Fluorescence in situ hybridization analysis of immunoglobulin heavy chain translocations in plasma cell myeloma using intact paraffin sections and simultaneous CD138 immunofluorescence

Fluorescence in situ hybridization (FISH) studies are much more sensitive than classical cytogenetics for identification of karyotypic abnormalities in plasma cell myeloma. However, FISH analysis of bone marrow samples is often challenging because of a large number of admixed non-neoplastic hematopoietic elements.
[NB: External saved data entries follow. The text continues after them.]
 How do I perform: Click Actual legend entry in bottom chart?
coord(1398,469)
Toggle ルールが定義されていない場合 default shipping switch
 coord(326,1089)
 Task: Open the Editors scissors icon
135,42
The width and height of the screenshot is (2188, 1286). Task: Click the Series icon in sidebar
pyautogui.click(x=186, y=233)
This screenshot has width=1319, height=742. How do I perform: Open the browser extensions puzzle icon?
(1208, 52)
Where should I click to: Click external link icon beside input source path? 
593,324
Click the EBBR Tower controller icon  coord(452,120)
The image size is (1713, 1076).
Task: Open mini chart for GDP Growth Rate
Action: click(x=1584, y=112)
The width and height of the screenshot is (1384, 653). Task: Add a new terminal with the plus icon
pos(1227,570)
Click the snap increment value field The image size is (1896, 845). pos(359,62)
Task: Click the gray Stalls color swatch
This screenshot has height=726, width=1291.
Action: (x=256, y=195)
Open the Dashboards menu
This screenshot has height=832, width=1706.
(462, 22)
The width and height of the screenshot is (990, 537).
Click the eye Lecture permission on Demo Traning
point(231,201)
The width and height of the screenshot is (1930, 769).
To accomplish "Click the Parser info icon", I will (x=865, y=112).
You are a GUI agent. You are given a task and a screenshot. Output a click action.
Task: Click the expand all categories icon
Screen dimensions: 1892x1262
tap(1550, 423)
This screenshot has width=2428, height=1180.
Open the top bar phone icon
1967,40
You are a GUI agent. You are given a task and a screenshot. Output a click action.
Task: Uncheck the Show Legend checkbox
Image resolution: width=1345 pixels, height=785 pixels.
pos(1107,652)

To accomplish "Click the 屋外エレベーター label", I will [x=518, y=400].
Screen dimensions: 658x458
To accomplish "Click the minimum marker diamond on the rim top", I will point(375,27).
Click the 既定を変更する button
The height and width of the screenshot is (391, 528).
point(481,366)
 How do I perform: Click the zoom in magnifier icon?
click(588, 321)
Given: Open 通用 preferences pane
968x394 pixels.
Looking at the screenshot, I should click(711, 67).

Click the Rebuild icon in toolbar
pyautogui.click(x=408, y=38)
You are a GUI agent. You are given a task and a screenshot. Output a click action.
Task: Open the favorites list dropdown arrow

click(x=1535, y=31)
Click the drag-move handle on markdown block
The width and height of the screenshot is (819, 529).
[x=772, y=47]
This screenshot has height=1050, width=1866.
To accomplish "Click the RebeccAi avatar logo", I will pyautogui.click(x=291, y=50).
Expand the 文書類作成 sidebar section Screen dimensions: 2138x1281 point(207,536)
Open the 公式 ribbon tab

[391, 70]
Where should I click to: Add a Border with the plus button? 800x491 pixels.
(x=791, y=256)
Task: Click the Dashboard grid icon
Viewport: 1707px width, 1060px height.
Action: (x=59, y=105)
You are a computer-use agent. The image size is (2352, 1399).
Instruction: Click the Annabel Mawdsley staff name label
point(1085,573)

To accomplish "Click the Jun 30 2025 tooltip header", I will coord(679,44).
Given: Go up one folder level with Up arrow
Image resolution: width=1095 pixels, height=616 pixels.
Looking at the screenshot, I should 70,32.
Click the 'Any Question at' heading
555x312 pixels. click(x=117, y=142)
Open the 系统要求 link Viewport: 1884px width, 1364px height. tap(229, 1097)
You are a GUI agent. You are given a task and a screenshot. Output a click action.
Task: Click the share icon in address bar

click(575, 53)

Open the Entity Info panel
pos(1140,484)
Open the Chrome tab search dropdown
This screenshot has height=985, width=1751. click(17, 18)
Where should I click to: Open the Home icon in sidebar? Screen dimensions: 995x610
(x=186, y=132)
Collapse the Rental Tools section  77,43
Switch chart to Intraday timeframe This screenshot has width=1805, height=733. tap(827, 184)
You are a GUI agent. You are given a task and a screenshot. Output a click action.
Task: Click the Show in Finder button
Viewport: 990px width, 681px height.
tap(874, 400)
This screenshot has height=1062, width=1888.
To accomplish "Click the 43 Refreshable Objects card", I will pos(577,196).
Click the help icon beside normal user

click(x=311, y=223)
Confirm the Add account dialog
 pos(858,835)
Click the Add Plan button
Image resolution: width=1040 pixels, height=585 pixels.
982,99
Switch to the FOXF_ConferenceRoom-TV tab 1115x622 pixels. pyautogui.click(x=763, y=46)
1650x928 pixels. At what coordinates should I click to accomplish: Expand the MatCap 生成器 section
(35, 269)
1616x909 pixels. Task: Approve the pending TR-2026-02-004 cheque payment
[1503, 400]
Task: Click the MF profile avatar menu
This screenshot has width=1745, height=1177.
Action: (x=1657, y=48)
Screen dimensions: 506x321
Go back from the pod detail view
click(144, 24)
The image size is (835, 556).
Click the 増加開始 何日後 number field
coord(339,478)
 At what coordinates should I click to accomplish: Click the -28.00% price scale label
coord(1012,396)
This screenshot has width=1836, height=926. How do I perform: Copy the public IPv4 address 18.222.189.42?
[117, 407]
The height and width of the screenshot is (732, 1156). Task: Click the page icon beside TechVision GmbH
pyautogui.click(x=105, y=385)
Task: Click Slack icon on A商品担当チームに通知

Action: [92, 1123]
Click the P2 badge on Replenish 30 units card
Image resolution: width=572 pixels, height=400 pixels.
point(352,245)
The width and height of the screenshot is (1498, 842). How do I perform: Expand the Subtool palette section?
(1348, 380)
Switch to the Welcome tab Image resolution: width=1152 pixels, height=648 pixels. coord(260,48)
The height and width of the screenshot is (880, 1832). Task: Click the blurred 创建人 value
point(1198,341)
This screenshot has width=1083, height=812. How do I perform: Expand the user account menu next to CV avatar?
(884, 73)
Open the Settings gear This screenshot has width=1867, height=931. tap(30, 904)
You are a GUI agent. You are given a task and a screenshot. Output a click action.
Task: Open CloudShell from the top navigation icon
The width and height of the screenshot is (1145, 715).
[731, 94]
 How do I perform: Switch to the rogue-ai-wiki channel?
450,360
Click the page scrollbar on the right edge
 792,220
In this report, we describe a novel method using FISH analysis of intact paraffin sections of formalin-fixed, bone marrow clot preparations with simultaneous CD138 tyramine signal amplification (TSA)-mediated immunofluorescence. We studied 22 cases of plasma cell myeloma for translocations involving the immunoglobulin heavy chain locus that are of known diagnostic and/or prognostic significance. All cases were analyzed using dual color, break-apart inummoglobulin heavy chain probe and dual color, dual fusion probes for t(11;14)(q13;q32) and t(4;14)(p16;q32). TSA-mediated fluorochrome deposition in CD138+ cells was unaltered by protease pretreatment. Translocations were identified in 10 cases, including five with t(11;14)(q13;q32) and three with t(4;14)(p16.3;q32). When present, abnormalities were identified in a large percentage of CD138+ cells (47 to 93%, median 84%). This technique allows for efficient molecular cytogenetic analysis of plasma cell myeloma using routinely archived paraffin-embedded material.